| What you have to do |
Repeat the data in full and exactly. Leave the pictures out.

BEGIN Given records

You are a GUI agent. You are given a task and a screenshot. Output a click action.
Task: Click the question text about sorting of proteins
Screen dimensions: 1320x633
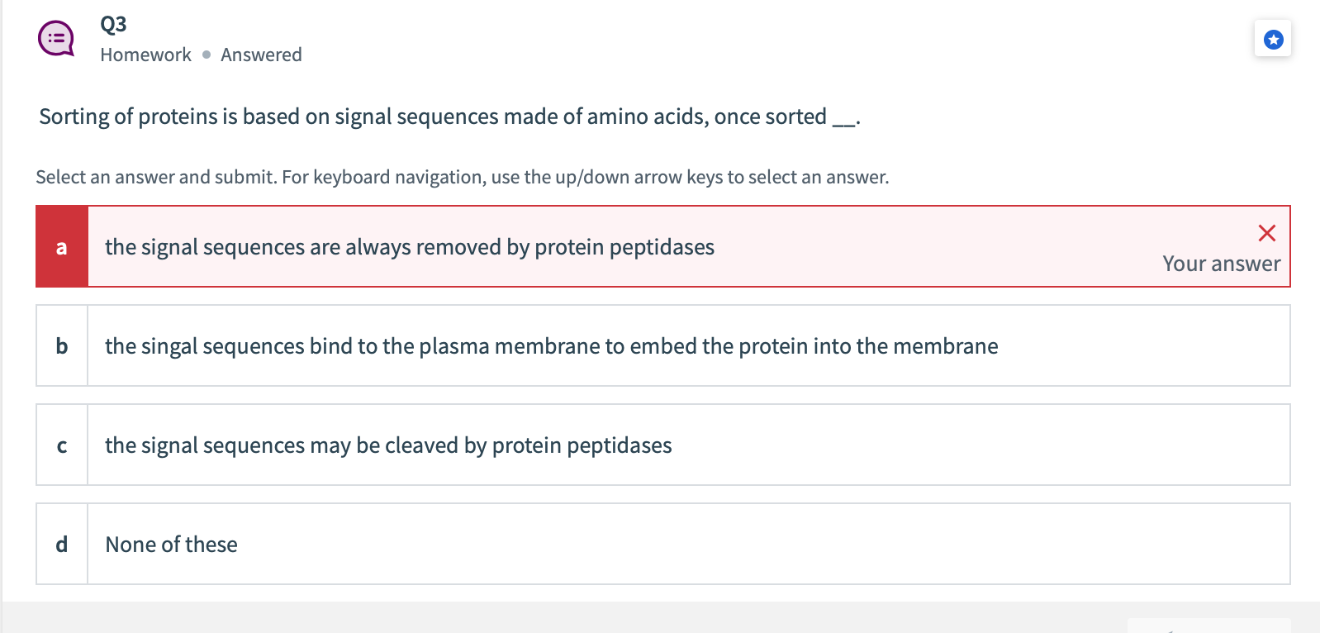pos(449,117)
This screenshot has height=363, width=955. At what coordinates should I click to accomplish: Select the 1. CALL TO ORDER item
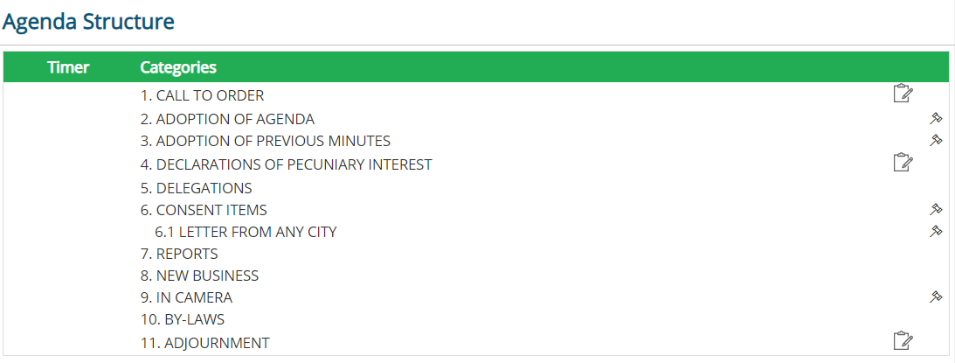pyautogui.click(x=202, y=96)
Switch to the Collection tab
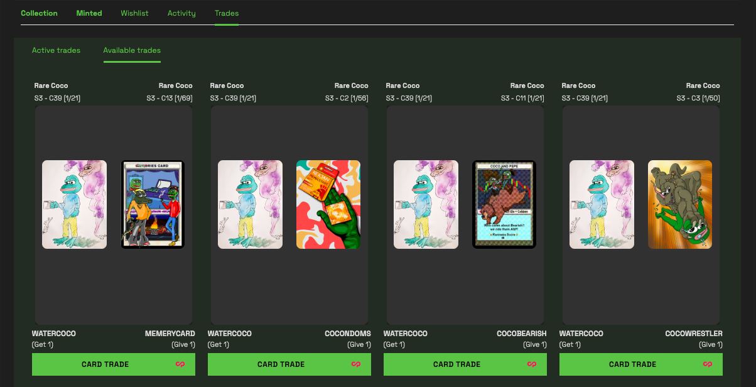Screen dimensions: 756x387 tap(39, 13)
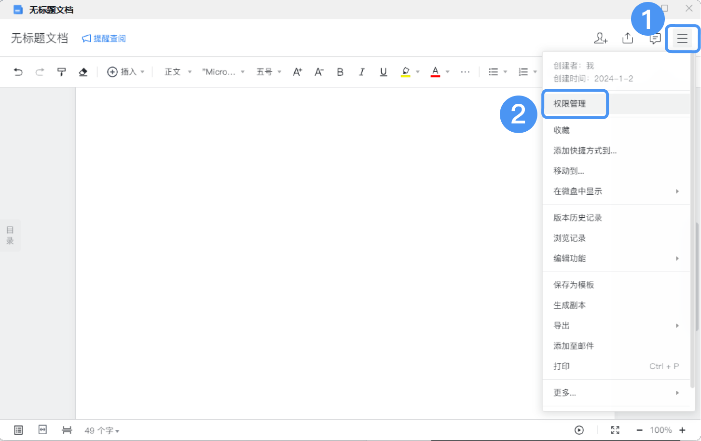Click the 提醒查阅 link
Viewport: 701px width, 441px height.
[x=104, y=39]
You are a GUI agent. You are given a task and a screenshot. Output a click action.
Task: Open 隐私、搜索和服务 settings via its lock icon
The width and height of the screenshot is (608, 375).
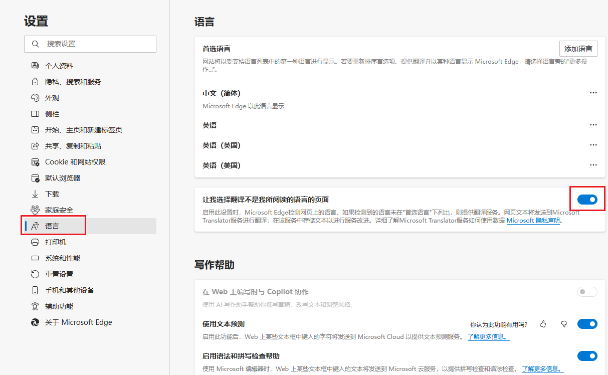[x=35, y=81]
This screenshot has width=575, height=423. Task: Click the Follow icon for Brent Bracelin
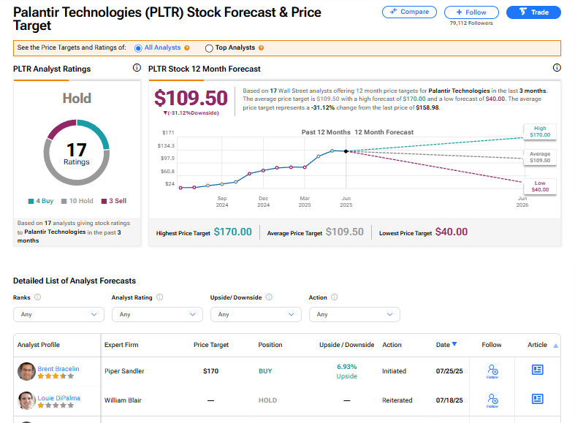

END Given records

| Answer space |
You are a GUI agent. You are given a task and a screenshot. Output a click action.
Task: Click the question text about sorting of proteins
Screen dimensions: 1320x633
pos(449,117)
This screenshot has height=363, width=955. At what coordinates should I click to accomplish: Select the 1. CALL TO ORDER item
pyautogui.click(x=202, y=96)
Switch to the Collection tab
Screen dimensions: 756x387 tap(39, 13)
Click the 提醒查阅 link
Viewport: 701px width, 441px height.
[x=104, y=39]
You are a GUI agent. You are given a task and a screenshot. Output a click action.
Task: Open 隐私、搜索和服务 settings via its lock icon
The width and height of the screenshot is (608, 375).
[x=35, y=81]
This screenshot has width=575, height=423. Task: Click the Follow icon for Brent Bracelin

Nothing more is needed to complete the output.